EDITORIAL

Satrapía nicaragüense radicaliza los abusos

En apenas seis meses, el régimen de Daniel Ortega y su esposa, Rosario Murillo, ha retrocedido el calendario hacia décadas que se creían superadas, específicamente hacia 1970, cuando un levantamiento popular derrumbó la última dictadura de la dinastía Somoza. Ahora, con un cambio de protagonistas, la historia se repite en Nicaragua.

Miles de nicaragüenses se han volcado a las calles durante los últimos meses y la única respuesta gubernamental ha sido mayor represión hasta llevarla a niveles intolerables, como usar francotiradores para disolver las manifestaciones, grupos paramilitares para vigilar a la población y someter a despiadados registros a los estudiantes de la universidad nacional, en un nuevo intento por contener la inconformidad.

Es claro que las muestras de repudio por parte de la población no terminarán y mucho menos se aplacarán ante la creciente escalada de medidas represivas por parte de los aparatos de seguridad de los tiranuelos, quienes cada vez caen en mayores muestras de desesperación y abusos en sus intentos por aferrarse al poder.

Nicaragua, junto a Venezuela y Guatemala, son los únicos países que han encendido las alarmas internacionales por los constantes abusos y una corrupción galopante, y si bien la situación que viven los nicaragüenses y la realidad guatemalteca aún no alcanzan el dramatismo de lo que afrontan los venezolanos, el deterioro de la región avanza a un ritmo acelerado.
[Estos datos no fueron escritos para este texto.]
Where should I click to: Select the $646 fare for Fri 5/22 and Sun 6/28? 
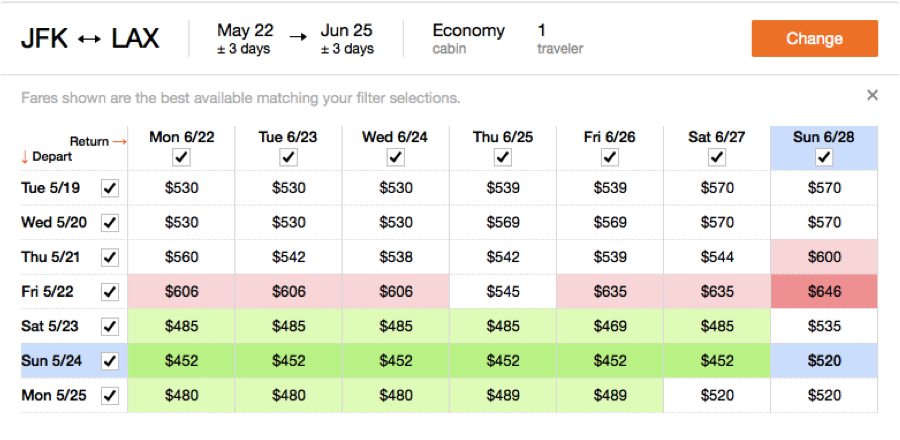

Nicaragua ha escalado a velocidad de vértigo la descomposición de su institucionalidad porque la desesperación de los gobernantes ha provocado medidas de extremo abuso contra la población, y pese al uso desmedido de la fuerza, las protestas contra el régimen no cesan, lo cual hace temer medidas más radicales por parte de un gobierno que se hace insostenible, porque también acrecienta la vigilancia de la comunidad internacional.

El registro de más de 500 muertos por la represión gubernamental habla de la dimensión de un problema que además ya tiene serias repercusiones en los países vecinos, como ocurre en Costa Rica, donde miles de nicaragüenses han convertido incluso algunos parques en campamentos de refugiados, tal y como se observa con los miles de venezolanos que buscan refugio en los países del cono sur, llegando incluso hasta Argentina.
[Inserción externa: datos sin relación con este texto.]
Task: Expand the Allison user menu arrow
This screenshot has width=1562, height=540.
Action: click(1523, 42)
Los presidentes sudamericanos que han emprendido acciones en contra del gobernante venezolano, Nicolás Maduro, harían muy bien en integrar una plataforma diplomática de mayor peso para incluir a Nicaragua en la lista de preocupaciones regionales, porque mientras no se estreche el cerco sobre estos regímenes se corre el riesgo de que haya más víctimas y también de que los efectos colaterales causen estragos en la economía centroamericana.

Ayer, la Comisión Interamericana de Derechos Humanos advirtió de que los tiranuelos nicaragüenses podrían declarar estado de Excepción o de Emergencia, lo cual eliminaría las garantías constitucionales y allanaría el camino al totalitarismo en el Istmo y a mayores abusos de la pareja gobernante, cuyo único objetivo es acallar las voces de descontento. Centroamérica pagará, una vez más, las consecuencias de un generalizado abuso de poder.